> _SELECTED TEXT_

-*-*-

Angled up and in, the A2s sounded mysteriously better.
This setup did improve the sound quite a lot. I’d bet there’s nothing clearly measurable here, but it was certainly audible. There was a slight softening of edginess that might have been there on-axis, and the overall presention was more natural than before.
It also became very clear with further listening that the A2 speakers have enough resolving power for me to clearly hear differences in the recordings themselves. The source material determines the listening experience as much as the speakers. A better sound card than the one integrated in my 2+ years old socket 939 motherboard would surely effect improvements in the sound as well.
Third Listen: “Mini” Home Theater
The speakers were connected to the headphone outputs of a 2-year old Sony Bravia 40″ LCD TV in a lightly furnished, 12′ x 12′ den. The sound quality of the TV’s audio circuits and speakers is decent for a television, but not great for musical programs. One can only assume that the headphone output of this TV is neutral, meant for use with any headphones, and does not contain any frequency compensation tailored to the TV’s own internal speakers. The mini stereo plug cable was used again, with the speaker power/volume knob turned to maximum gain so that the TV’s remote control could be used to set the volume. Each speaker was set right next to the TV at the same plane as the screen, about a meter apart, and a foot fom the back wall. The listening/watching position was just under 2m directly opposite the TV.

-*-*-

> _SUPPLIED MATERIAL_
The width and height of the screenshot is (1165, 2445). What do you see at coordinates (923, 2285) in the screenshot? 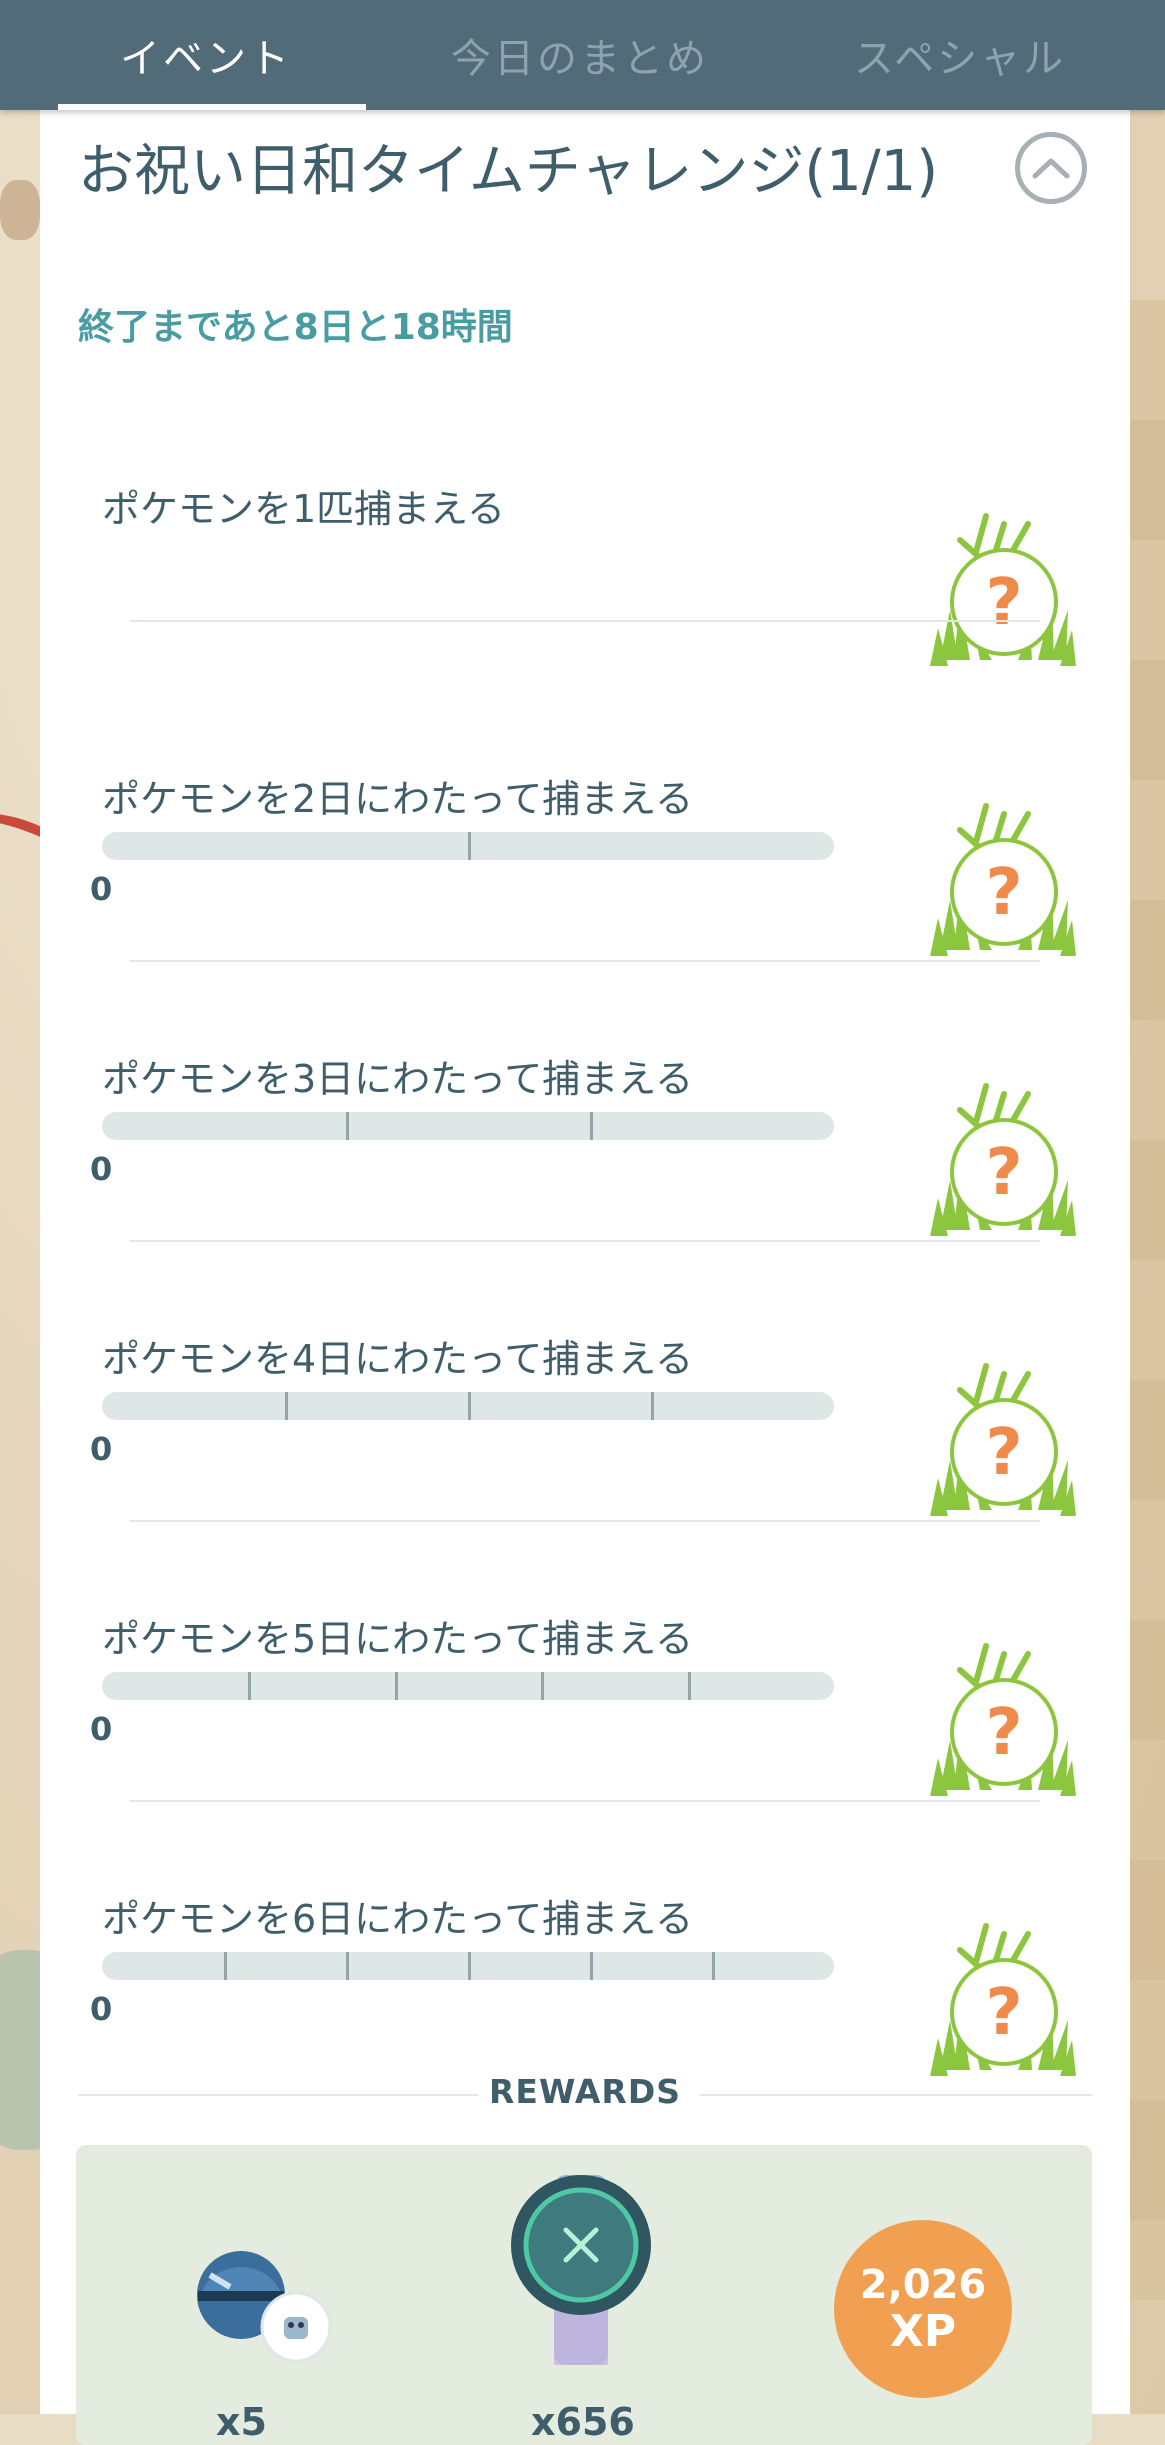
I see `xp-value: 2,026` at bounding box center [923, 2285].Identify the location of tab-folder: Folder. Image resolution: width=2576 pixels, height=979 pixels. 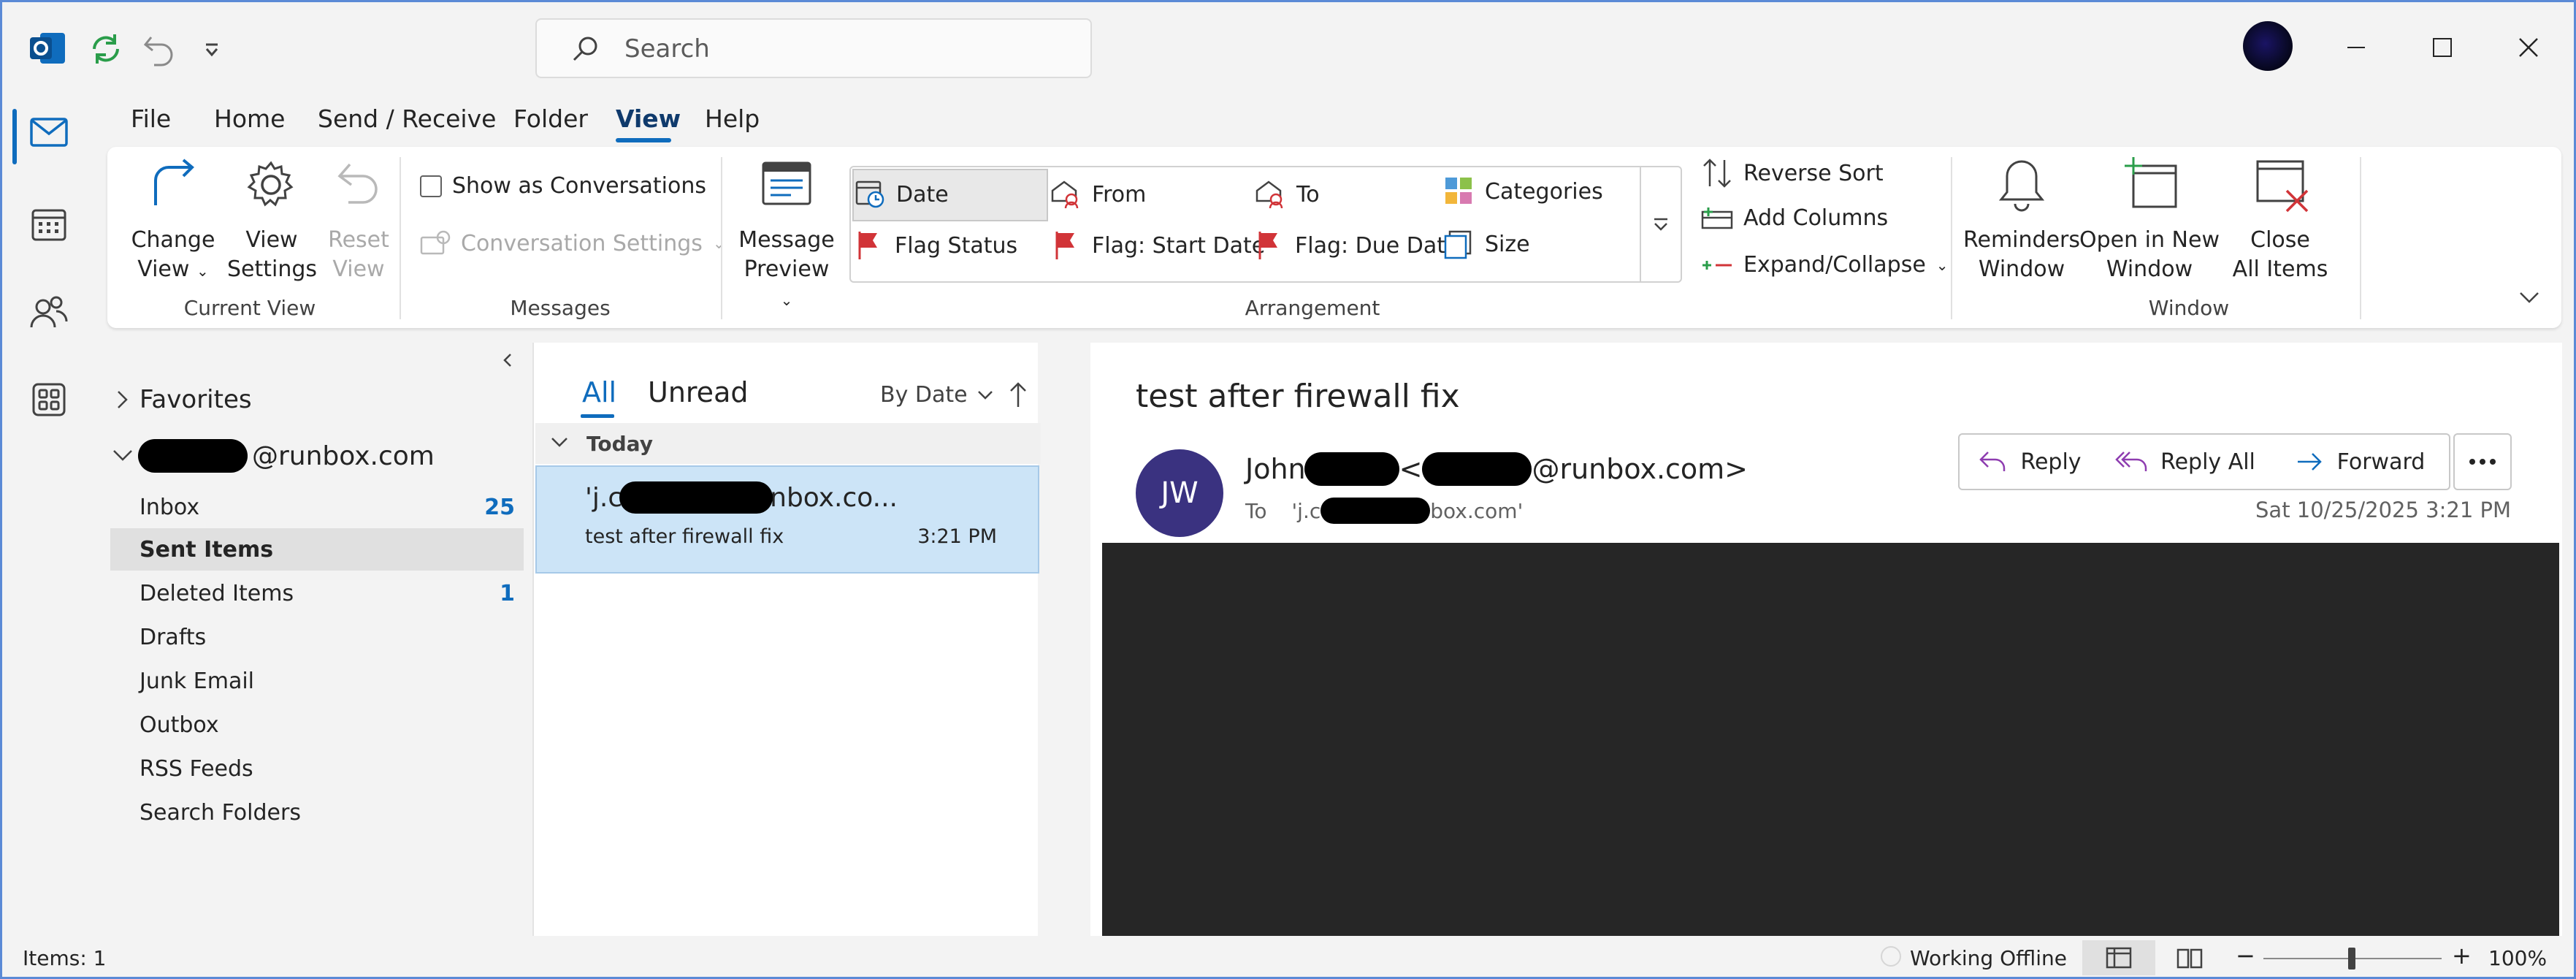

-*-*-

> _WHAT YOU WILL DO_
Print the passage on the A2 speakers from "Angled up and" up to and including "natural than before.", with every word kept as it stands.

> _TASK ANSWER_
Angled up and in, the A2s sounded mysteriously better.
This setup did improve the sound quite a lot. I’d bet there’s nothing clearly measurable here, but it was certainly audible. There was a slight softening of edginess that might have been there on-axis, and the overall presention was more natural than before.